We investigate whether elite Chicago public high schools differentially benefit high-achieving students from more and less affluent neighborhoods. Chicago’s place-based affirmative action policy allocates seats based on achievement and neighborhood socioeconomic status (SES). Using regression discontinuity design (RDD), we find that these schools do not raise test scores overall, but students are generally more positive about their high school experiences. For students from low-SES neighborhoods, we estimate negative effects on grades and the probability of attending a selective college. We present suggestive evidence that these findings for students from low-SES neighborhoods are driven by the negative effect of relative achievement ranking.
Chicago has Selective Enrollment Hight Schools (SEHS) which admit based on the most gifted citywide. However they reserve slots for students in their local catchment area who score the highest but do not attain the minimum. The questions being explored are: Do SEHS improve student test scores? Are they able to raise low SES affirmative action admit scores by a greater degree (implying that quality of school, quality of peers, and quality of teaching have some ameliorative impact above simple IQ)? Do affirmative action admits improve their chances of attending selective universities? These are all the outcomes desired and used to justify affirmative action admits.

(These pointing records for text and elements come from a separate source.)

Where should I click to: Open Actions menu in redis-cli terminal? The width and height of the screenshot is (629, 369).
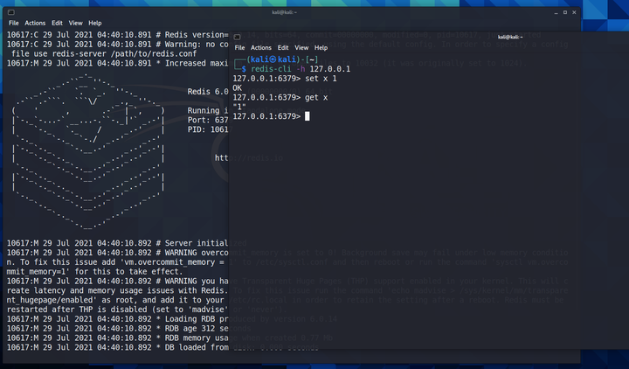tap(261, 48)
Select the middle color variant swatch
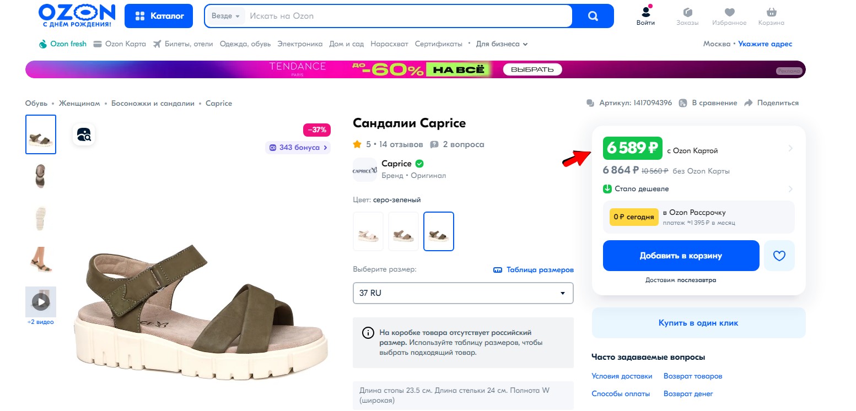856x411 pixels. tap(403, 231)
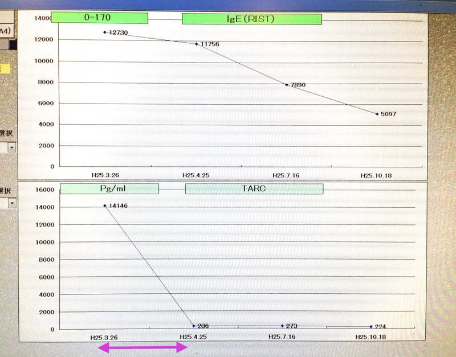Select the IgE(RIST) chart title label
The height and width of the screenshot is (357, 456).
tap(251, 19)
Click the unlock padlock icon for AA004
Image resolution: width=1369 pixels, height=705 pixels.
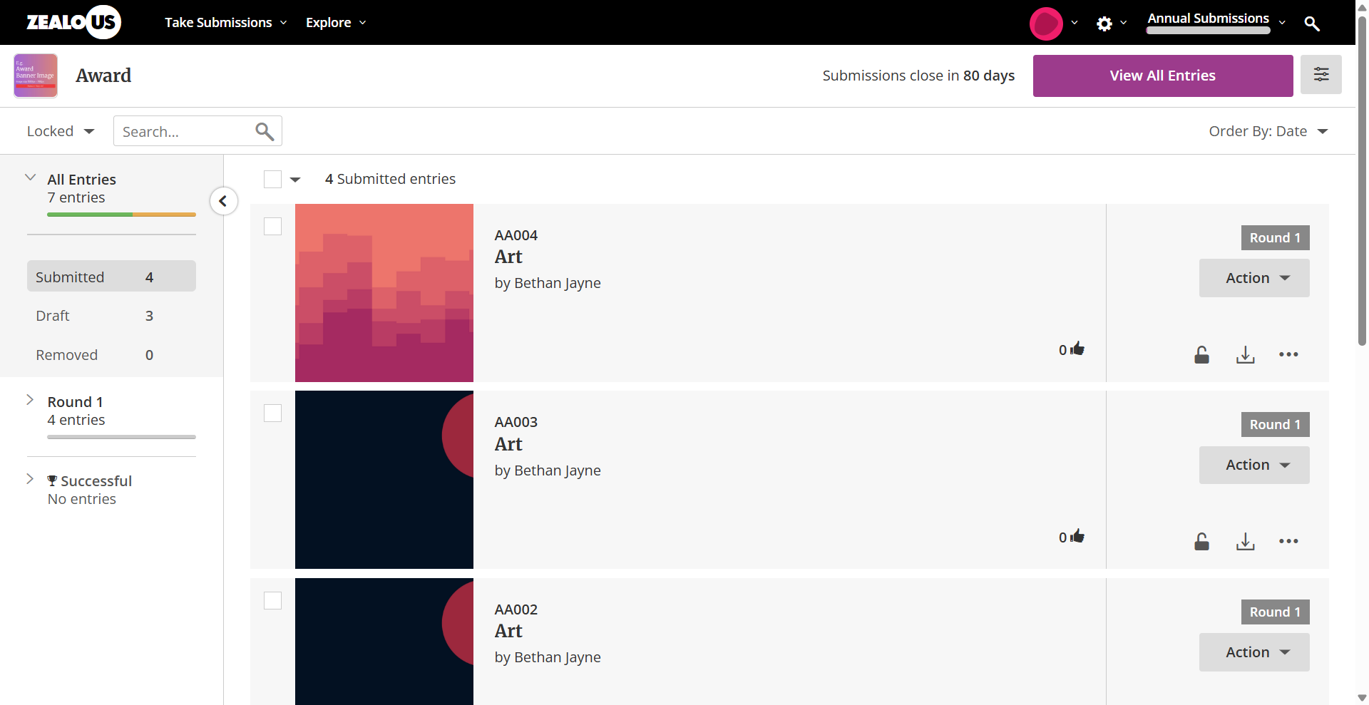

But the answers are No, No, and No.
IQ is a superior forecaster of education attainment than SES or quality of school attended. Some of the findings buried in the verbiage.

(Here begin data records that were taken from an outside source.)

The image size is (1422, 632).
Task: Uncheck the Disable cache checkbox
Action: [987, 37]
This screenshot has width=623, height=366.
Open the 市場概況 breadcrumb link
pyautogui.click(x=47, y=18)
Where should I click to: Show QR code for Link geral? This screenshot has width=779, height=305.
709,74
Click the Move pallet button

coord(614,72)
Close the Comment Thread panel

The affirmative action admissions policy in Chicago, reserving seats for students from low-SES neighborhoods, makes selective schools more racially diverse than many other high schools in the city. We find no evidence that SEHSs are raising test scores more for students from the most disadvantaged neighborhoods than for students from the most advantaged neighborhoods. SEHSs have a positive effect on students’ perceptions of the high school experience.
SEHS students are more positive than their counterparts in non-SEHSs. SEHS students are more likely to say that students get along well and treat each other with respect. Students in SEHSs also report a greater sense of personal safety; namely, they are less likely to worry about crime, violence, and bullying at school.

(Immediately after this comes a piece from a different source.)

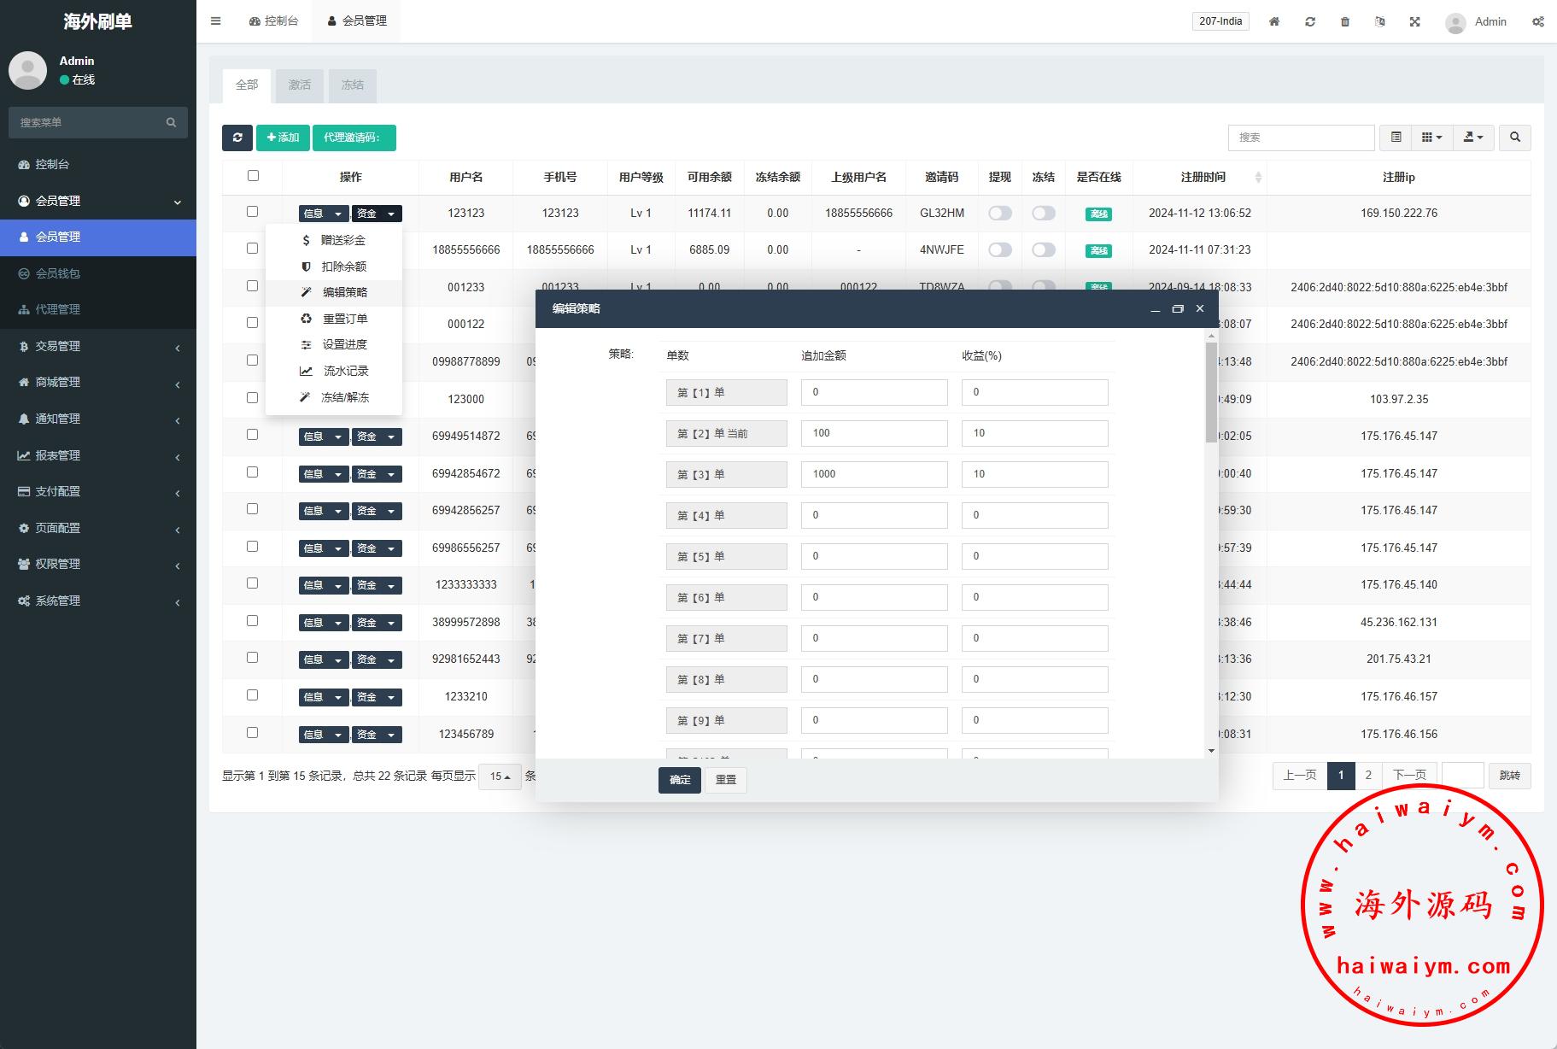1557x1049 pixels.
Task: Toggle table view list icon
Action: [x=1396, y=138]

We find negative effects of being admitted to an SEHS on GPA. This effect is primarily driven by the large negative impact on GPA for students from more disadvantaged neighborhoods. Students admitted from the lowest-SES neighborhoods are, on average, the lowest-achieving students in selective schools. Admission to an SEHS reduces the probability that a student from a low-SES neighborhood attends a selective college.
One of the most critical findings is buried in the text.
Students from low-SES neighborhoods who are admitted to a selective high school are less likely to attend a selective college than students from low-SES neighborhoods who just miss the admissions cutoff.
A less PC rendering of their findings might be:
Chicago has a high school affirmative action program.
It achieves more racial diversity in the school system as a whole and students feel good about their SEHS experience.
SEHS teaching does not improve education outcomes above that predicted by student IQ results.
Affirmative Action admits score lower grades because they are less capable than their SEHS peers, putting them at the bottom of the grade distribution curve.
If you are a lower SES facing the choice of affirmative action or staying at your local school, your chances of attending a selective university are greater by attending your local school than going with SEHS based on affirmative Action.
Even more bluntly, affirmative action is serving a diversity goal and a feel good goal but does so by harming lower SES education attainment.
Even though the researchers try and hedge their position, this is pretty strong evidence of the academic mismatch hypothesis.
There is an awful lot of reality in here which the education establishment really don't want to see or here.